▸ **EXERCISE**
From the first line to the last, set down the material exactly and drop every picture.

▸ **MATERIAL SHOWN**
* * *

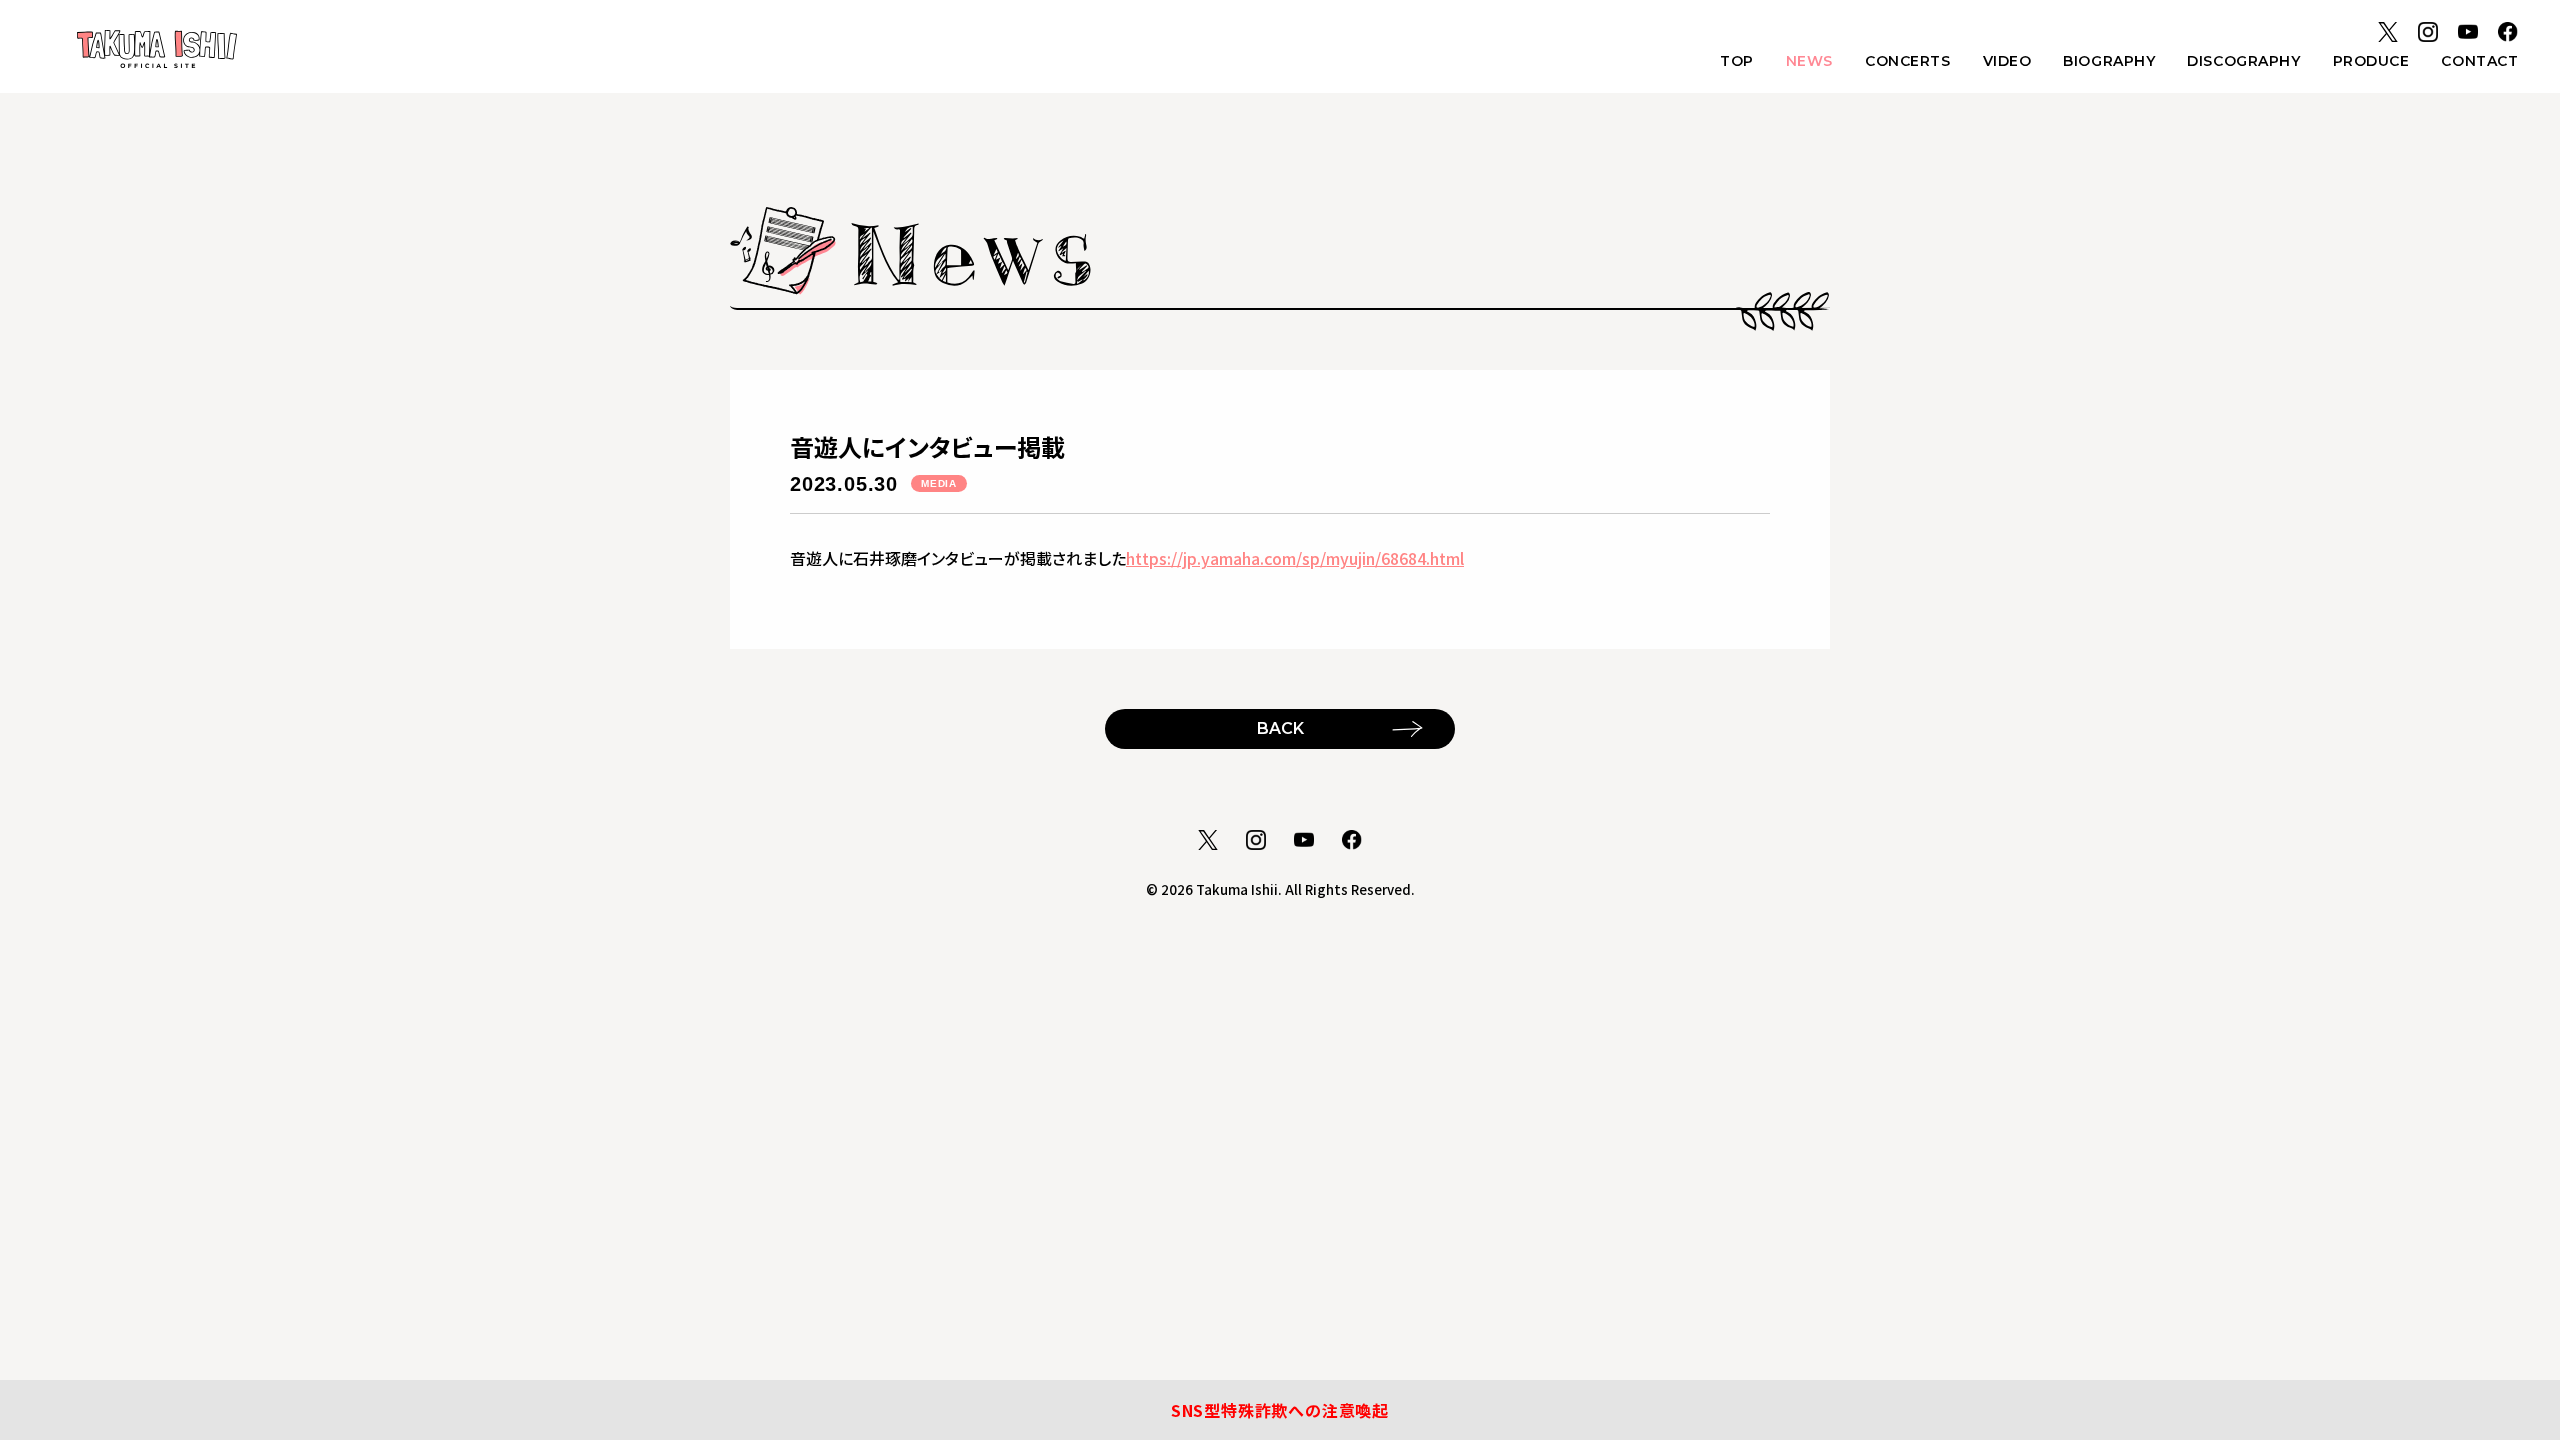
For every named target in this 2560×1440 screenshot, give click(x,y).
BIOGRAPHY (2109, 61)
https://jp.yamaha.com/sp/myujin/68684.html (1295, 558)
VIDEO (2007, 61)
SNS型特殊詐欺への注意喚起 (1280, 1410)
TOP (1737, 61)
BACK (1280, 728)
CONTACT (2479, 61)
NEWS (1809, 61)
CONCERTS (1907, 61)
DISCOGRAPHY (2243, 61)
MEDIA (939, 483)
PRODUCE (2371, 61)
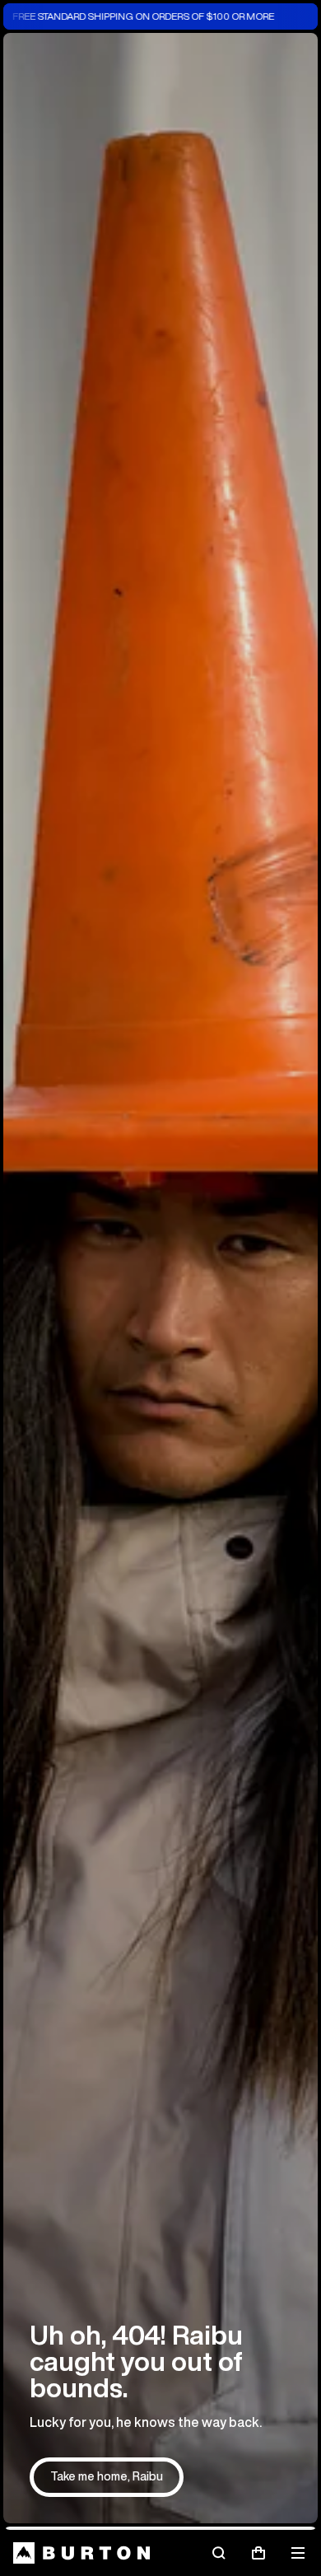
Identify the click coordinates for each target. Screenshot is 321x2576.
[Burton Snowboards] (81, 2553)
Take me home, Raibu (106, 2476)
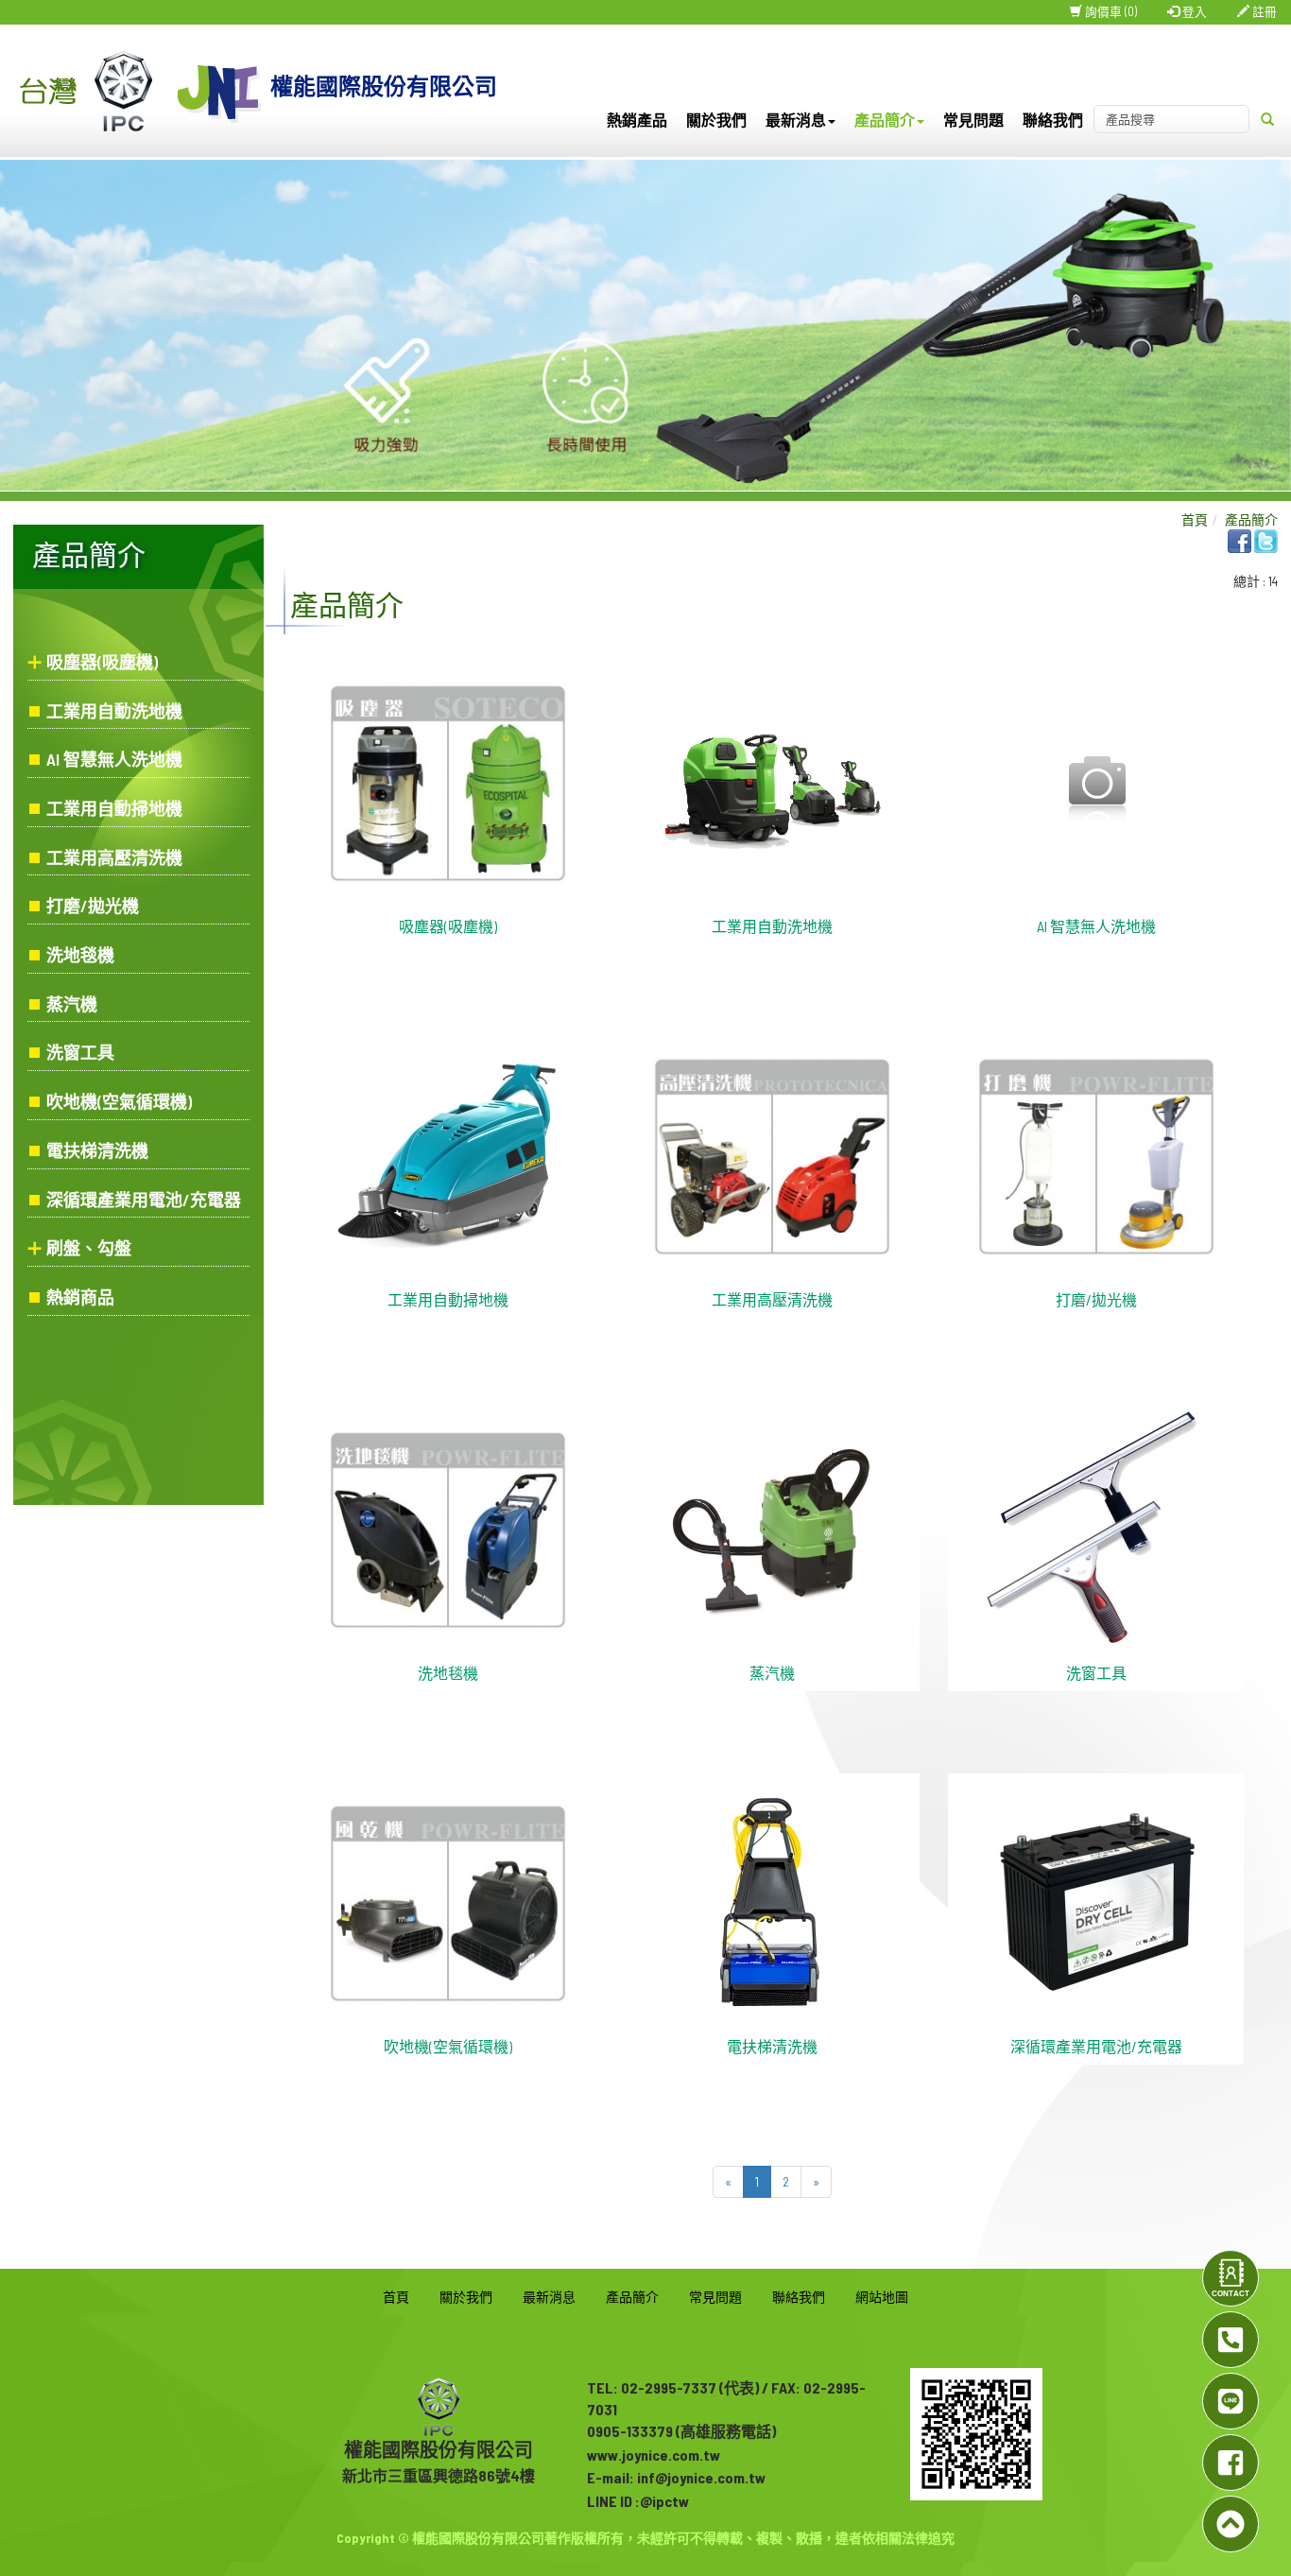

* * *

▸ **SOLUTION TO THE EXERCISE**
For every named target in this 2560×1440 screenshot, give click(x,y).
BIOGRAPHY (2109, 61)
https://jp.yamaha.com/sp/myujin/68684.html (1295, 558)
VIDEO (2007, 61)
SNS型特殊詐欺への注意喚起 (1280, 1410)
TOP (1737, 61)
BACK (1280, 728)
CONTACT (2479, 61)
NEWS (1809, 61)
CONCERTS (1907, 61)
DISCOGRAPHY (2243, 61)
MEDIA (939, 483)
PRODUCE (2371, 61)
Identify the click coordinates for each target. Screenshot is 321x2576.
[Burton Snowboards] (81, 2553)
Take me home, Raibu (106, 2476)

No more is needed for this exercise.